━━━ Materiales proporcionados

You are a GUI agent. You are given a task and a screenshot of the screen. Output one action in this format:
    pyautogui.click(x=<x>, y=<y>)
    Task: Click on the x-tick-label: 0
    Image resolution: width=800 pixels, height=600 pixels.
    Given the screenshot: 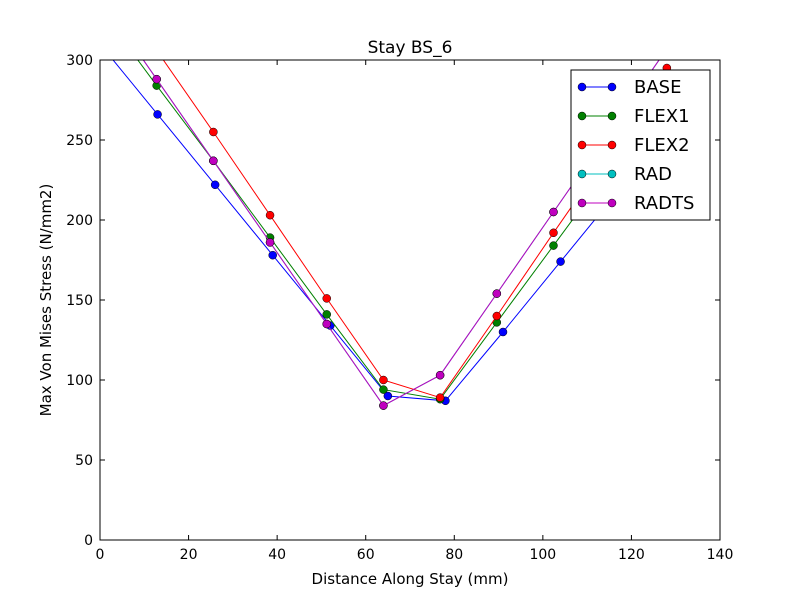 What is the action you would take?
    pyautogui.click(x=100, y=555)
    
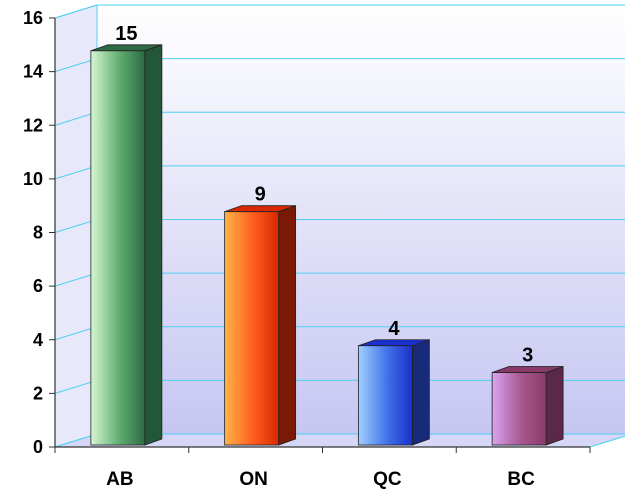 This screenshot has height=498, width=625. I want to click on y-tick-label: 12, so click(33, 125).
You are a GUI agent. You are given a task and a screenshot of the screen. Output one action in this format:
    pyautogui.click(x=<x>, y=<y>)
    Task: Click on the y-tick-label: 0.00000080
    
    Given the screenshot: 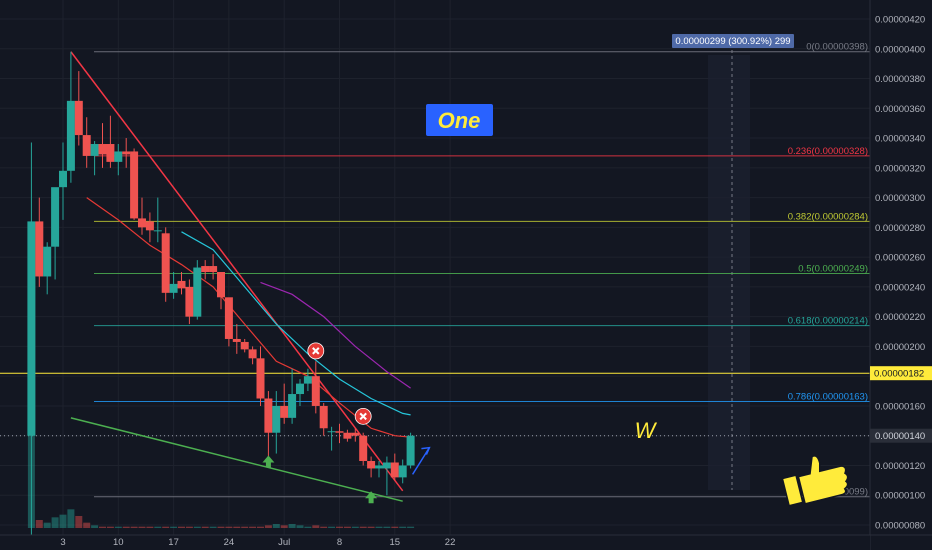 What is the action you would take?
    pyautogui.click(x=900, y=526)
    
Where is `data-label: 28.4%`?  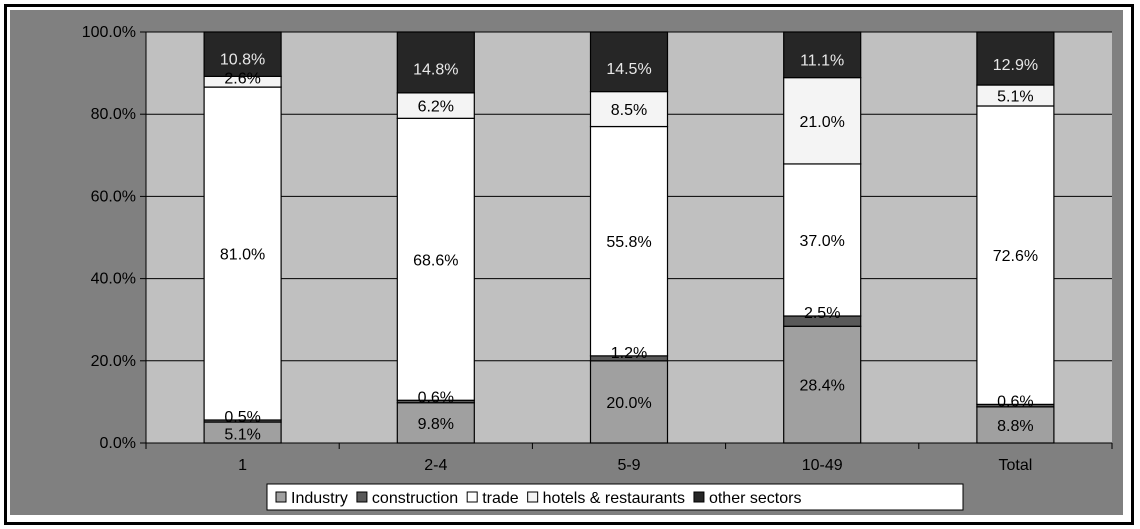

━━━━━━

> _Objetivo de la tarea_: Copia de nuevo las líneas del listado desde su comienzo hasta la línea que contiene "Image resolution: width=800", ambas incluidas, y sustituye "GUI agent" por "screen agent" sin cambiar nada más.

> _Resultado del ejercicio_:
You are a screen agent. You are given a task and a screenshot of the screen. Output one action in this format:
    pyautogui.click(x=<x>, y=<y>)
    Task: Click on the x-tick-label: 0
    Image resolution: width=800 pixels, height=600 pixels.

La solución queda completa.